Exercise requirements: Render every line of the items below as a JSON list of strings, one string per line, omitting blank lines.

Data to process:
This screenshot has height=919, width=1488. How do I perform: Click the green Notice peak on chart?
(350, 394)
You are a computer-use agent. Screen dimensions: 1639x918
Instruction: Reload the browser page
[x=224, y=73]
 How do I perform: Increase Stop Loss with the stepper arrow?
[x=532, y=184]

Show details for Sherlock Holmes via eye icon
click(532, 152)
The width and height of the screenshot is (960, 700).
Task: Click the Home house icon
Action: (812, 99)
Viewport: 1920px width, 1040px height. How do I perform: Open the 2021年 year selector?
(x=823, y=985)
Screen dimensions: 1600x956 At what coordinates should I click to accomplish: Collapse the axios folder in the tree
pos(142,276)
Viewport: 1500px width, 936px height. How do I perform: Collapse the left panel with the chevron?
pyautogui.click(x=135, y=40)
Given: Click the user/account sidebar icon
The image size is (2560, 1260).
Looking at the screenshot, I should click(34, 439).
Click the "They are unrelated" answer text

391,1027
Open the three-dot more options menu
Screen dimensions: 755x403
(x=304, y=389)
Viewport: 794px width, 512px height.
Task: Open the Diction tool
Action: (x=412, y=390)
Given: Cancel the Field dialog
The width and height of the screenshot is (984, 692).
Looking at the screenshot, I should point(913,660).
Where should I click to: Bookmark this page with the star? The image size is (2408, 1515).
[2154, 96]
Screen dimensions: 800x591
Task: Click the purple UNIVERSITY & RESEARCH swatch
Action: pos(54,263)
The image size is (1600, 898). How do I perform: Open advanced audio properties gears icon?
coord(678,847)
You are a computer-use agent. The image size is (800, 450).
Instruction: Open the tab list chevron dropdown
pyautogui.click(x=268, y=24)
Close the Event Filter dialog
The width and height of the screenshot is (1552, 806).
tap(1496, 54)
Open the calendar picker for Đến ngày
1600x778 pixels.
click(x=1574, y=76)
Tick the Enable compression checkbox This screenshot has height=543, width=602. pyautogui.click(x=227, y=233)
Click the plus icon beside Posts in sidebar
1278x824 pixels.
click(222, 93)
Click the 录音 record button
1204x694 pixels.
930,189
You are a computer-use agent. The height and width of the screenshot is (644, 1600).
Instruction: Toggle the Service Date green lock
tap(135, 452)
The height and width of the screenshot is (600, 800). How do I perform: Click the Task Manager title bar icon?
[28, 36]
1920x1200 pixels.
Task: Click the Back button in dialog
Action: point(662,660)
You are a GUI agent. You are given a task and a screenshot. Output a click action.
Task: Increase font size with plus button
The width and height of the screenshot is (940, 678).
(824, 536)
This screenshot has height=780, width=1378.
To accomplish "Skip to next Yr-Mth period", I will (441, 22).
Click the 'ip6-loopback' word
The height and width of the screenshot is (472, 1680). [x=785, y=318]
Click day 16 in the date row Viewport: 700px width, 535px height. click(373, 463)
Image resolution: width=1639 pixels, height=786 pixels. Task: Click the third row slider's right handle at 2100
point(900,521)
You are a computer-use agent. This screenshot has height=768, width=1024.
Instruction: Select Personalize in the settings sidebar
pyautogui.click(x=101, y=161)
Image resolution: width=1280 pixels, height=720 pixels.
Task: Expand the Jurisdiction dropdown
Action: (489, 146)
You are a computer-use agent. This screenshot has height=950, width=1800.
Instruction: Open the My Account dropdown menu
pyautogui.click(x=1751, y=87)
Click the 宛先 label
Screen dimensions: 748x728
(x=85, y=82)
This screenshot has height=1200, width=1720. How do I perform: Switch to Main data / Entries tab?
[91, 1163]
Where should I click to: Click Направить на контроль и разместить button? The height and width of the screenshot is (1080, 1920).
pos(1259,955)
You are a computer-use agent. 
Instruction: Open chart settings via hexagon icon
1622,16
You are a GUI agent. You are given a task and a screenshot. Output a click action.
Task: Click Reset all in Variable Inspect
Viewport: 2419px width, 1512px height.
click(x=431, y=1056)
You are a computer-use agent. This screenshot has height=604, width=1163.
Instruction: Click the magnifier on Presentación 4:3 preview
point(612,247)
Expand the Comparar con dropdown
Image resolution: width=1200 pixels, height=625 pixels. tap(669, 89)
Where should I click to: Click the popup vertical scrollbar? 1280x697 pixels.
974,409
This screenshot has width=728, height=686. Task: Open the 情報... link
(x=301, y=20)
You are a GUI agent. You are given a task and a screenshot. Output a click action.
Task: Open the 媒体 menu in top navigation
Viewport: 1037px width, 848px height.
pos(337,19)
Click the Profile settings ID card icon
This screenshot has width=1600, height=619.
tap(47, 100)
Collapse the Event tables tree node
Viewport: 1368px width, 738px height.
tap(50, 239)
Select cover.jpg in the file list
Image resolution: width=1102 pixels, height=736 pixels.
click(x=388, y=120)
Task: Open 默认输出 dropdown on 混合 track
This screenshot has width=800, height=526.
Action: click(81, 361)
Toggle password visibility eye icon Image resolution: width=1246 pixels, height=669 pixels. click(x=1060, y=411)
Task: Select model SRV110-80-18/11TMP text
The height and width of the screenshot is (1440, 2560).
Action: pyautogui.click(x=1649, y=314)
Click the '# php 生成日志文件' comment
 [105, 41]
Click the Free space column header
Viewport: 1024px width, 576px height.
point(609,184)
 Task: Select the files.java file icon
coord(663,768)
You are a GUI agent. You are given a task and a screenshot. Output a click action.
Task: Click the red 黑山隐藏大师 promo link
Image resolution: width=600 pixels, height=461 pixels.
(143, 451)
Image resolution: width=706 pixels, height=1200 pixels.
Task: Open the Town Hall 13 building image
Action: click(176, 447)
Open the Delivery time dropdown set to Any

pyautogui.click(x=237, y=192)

Reply to the task:
[
  "This screenshot has height=919, width=1488. How do I perform: Click the green Notice peak on chart?",
  "(350, 394)",
  "You are a computer-use agent. Screen dimensions: 1639x918",
  "Instruction: Reload the browser page",
  "[x=224, y=73]",
  " How do I perform: Increase Stop Loss with the stepper arrow?",
  "[x=532, y=184]",
  "Show details for Sherlock Holmes via eye icon",
  "click(532, 152)",
  "The width and height of the screenshot is (960, 700).",
  "Task: Click the Home house icon",
  "Action: (812, 99)",
  "Viewport: 1920px width, 1040px height. How do I perform: Open the 2021年 year selector?",
  "(x=823, y=985)",
  "Screen dimensions: 1600x956 At what coordinates should I click to accomplish: Collapse the axios folder in the tree",
  "pos(142,276)",
  "Viewport: 1500px width, 936px height. How do I perform: Collapse the left panel with the chevron?",
  "pyautogui.click(x=135, y=40)",
  "Given: Click the user/account sidebar icon",
  "The image size is (2560, 1260).",
  "Looking at the screenshot, I should click(34, 439).",
  "Click the \"They are unrelated\" answer text",
  "391,1027",
  "Open the three-dot more options menu",
  "Screen dimensions: 755x403",
  "(x=304, y=389)",
  "Viewport: 794px width, 512px height.",
  "Task: Open the Diction tool",
  "Action: (x=412, y=390)",
  "Given: Cancel the Field dialog",
  "The width and height of the screenshot is (984, 692).",
  "Looking at the screenshot, I should point(913,660).",
  "Where should I click to: Bookmark this page with the star? The image size is (2408, 1515).",
  "[2154, 96]",
  "Screen dimensions: 800x591",
  "Task: Click the purple UNIVERSITY & RESEARCH swatch",
  "Action: pos(54,263)",
  "The image size is (1600, 898). How do I perform: Open advanced audio properties gears icon?",
  "coord(678,847)",
  "You are a computer-use agent. The image size is (800, 450).",
  "Instruction: Open the tab list chevron dropdown",
  "pyautogui.click(x=268, y=24)",
  "Close the Event Filter dialog",
  "The width and height of the screenshot is (1552, 806).",
  "tap(1496, 54)",
  "Open the calendar picker for Đến ngày",
  "1600x778 pixels.",
  "click(x=1574, y=76)",
  "Tick the Enable compression checkbox This screenshot has height=543, width=602. pyautogui.click(x=227, y=233)",
  "Click the plus icon beside Posts in sidebar",
  "1278x824 pixels.",
  "click(222, 93)",
  "Click the 录音 record button",
  "1204x694 pixels.",
  "930,189",
  "You are a computer-use agent. The height and width of the screenshot is (644, 1600).",
  "Instruction: Toggle the Service Date green lock",
  "tap(135, 452)",
  "The height and width of the screenshot is (600, 800). How do I perform: Click the Task Manager title bar icon?",
  "[28, 36]",
  "1920x1200 pixels.",
  "Task: Click the Back button in dialog",
  "Action: point(662,660)",
  "You are a GUI agent. You are given a task and a screenshot. Output a click action.",
  "Task: Increase font size with plus button",
  "The width and height of the screenshot is (940, 678).",
  "(824, 536)",
  "This screenshot has height=780, width=1378.",
  "To accomplish \"Skip to next Yr-Mth period\", I will (441, 22).",
  "Click the 'ip6-loopback' word",
  "The height and width of the screenshot is (472, 1680). [x=785, y=318]",
  "Click day 16 in the date row Viewport: 700px width, 535px height. click(373, 463)",
  "Image resolution: width=1639 pixels, height=786 pixels. Task: Click the third row slider's right handle at 2100",
  "point(900,521)",
  "You are a computer-use agent. This screenshot has height=768, width=1024.",
  "Instruction: Select Personalize in the settings sidebar",
  "pyautogui.click(x=101, y=161)",
  "Image resolution: width=1280 pixels, height=720 pixels.",
  "Task: Expand the Jurisdiction dropdown",
  "Action: (489, 146)",
  "You are a computer-use agent. This screenshot has height=950, width=1800.",
  "Instruction: Open the My Account dropdown menu",
  "pyautogui.click(x=1751, y=87)",
  "Click the 宛先 label",
  "Screen dimensions: 748x728",
  "(x=85, y=82)",
  "This screenshot has height=1200, width=1720. How do I perform: Switch to Main data / Entries tab?",
  "[91, 1163]",
  "Where should I click to: Click Направить на контроль и разместить button? The height and width of the screenshot is (1080, 1920).",
  "pos(1259,955)",
  "You are a computer-use agent. ",
  "Instruction: Open chart settings via hexagon icon",
  "1622,16",
  "You are a GUI agent. You are given a task and a screenshot. Output a click action.",
  "Task: Click Reset all in Variable Inspect",
  "Viewport: 2419px width, 1512px height.",
  "click(x=431, y=1056)",
  "You are a computer-use agent. This screenshot has height=604, width=1163.",
  "Instruction: Click the magnifier on Presentación 4:3 preview",
  "point(612,247)",
  "Expand the Comparar con dropdown",
  "Image resolution: width=1200 pixels, height=625 pixels. tap(669, 89)",
  "Where should I click to: Click the popup vertical scrollbar? 1280x697 pixels.",
  "974,409",
  "This screenshot has width=728, height=686. Task: Open the 情報... link",
  "(x=301, y=20)",
  "You are a GUI agent. You are given a task and a screenshot. Output a click action.",
  "Task: Open the 媒体 menu in top navigation",
  "Viewport: 1037px width, 848px height.",
  "pos(337,19)",
  "Click the Profile settings ID card icon",
  "This screenshot has width=1600, height=619.",
  "tap(47, 100)",
  "Collapse the Event tables tree node",
  "Viewport: 1368px width, 738px height.",
  "tap(50, 239)",
  "Select cover.jpg in the file list",
  "Image resolution: width=1102 pixels, height=736 pixels.",
  "click(x=388, y=120)",
  "Task: Open 默认输出 dropdown on 混合 track",
  "This screenshot has width=800, height=526.",
  "Action: click(81, 361)",
  "Toggle password visibility eye icon Image resolution: width=1246 pixels, height=669 pixels. click(x=1060, y=411)",
  "Task: Select model SRV110-80-18/11TMP text",
  "The height and width of the screenshot is (1440, 2560).",
  "Action: pyautogui.click(x=1649, y=314)",
  "Click the '# php 生成日志文件' comment",
  " [105, 41]",
  "Click the Free space column header",
  "Viewport: 1024px width, 576px height.",
  "point(609,184)",
  " Task: Select the files.java file icon",
  "coord(663,768)",
  "You are a GUI agent. You are given a task and a screenshot. Output a click action.",
  "Task: Click the red 黑山隐藏大师 promo link",
  "Image resolution: width=600 pixels, height=461 pixels.",
  "(143, 451)",
  "Image resolution: width=706 pixels, height=1200 pixels.",
  "Task: Open the Town Hall 13 building image",
  "Action: click(176, 447)",
  "Open the Delivery time dropdown set to Any",
  "pyautogui.click(x=237, y=192)"
]